Objectives: We assessed the clinical, electrocardiographic (ECG) and angiographic characteristics of patients with acute coronary syndrome, increased troponin I (cTn-I) levels and normal creatine kinase levels.

Background: Cardiac troponins are part of the new definition of acute myocardial infarction by the European Society of Cardiology and the American College of Cardiology. However, there are limited data regarding the angiographic characteristics of these patients.

Methods: Between 1/2002 and 7/2004, a total of 50 consecutive cTn-I-positive, creatine kinase-negative patients were admitted to the intensive coronary care unit of our institution and underwent coronary angiography.

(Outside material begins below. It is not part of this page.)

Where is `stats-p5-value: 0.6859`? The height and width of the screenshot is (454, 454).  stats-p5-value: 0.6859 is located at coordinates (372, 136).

Results: The mean cTn-I level was 10.7 +/- 13.5 mcg/L and the mean creatine kinase was 106 +/- 40 U/L (normal < 180 U/L). Admission ECG showed inverted T-waves in 42% of patients, ST-segment elevation in 36%, ST-segment depression in 20% and a normal ECG in 20%. A total of 168 lesions were analyzed, and 47 (28%) of these were considered to be nonsignificant lesions (< 50% diameter stenosis). Seven patients had normal or nonsignificant coronary artery disease (CAD) and the remainder had at least single-vessel disease. There were 12 patients with stenosis in the left main coronary artery, 6 patients had a visible clot in the artery, 5 of them located in the right coronary artery and 1 in the left circumflex. A total of 37 patients underwent coronary revascularization, the majority (62%) percutaneously, the rest were treated conservatively.

Conclusions: Increased cTn-I levels in the presence of rest pain and normal creatine kinase is not a spurious finding, but may actually be a marker of advanced CAD. However, some of these patients may also have nonsignificant CAD.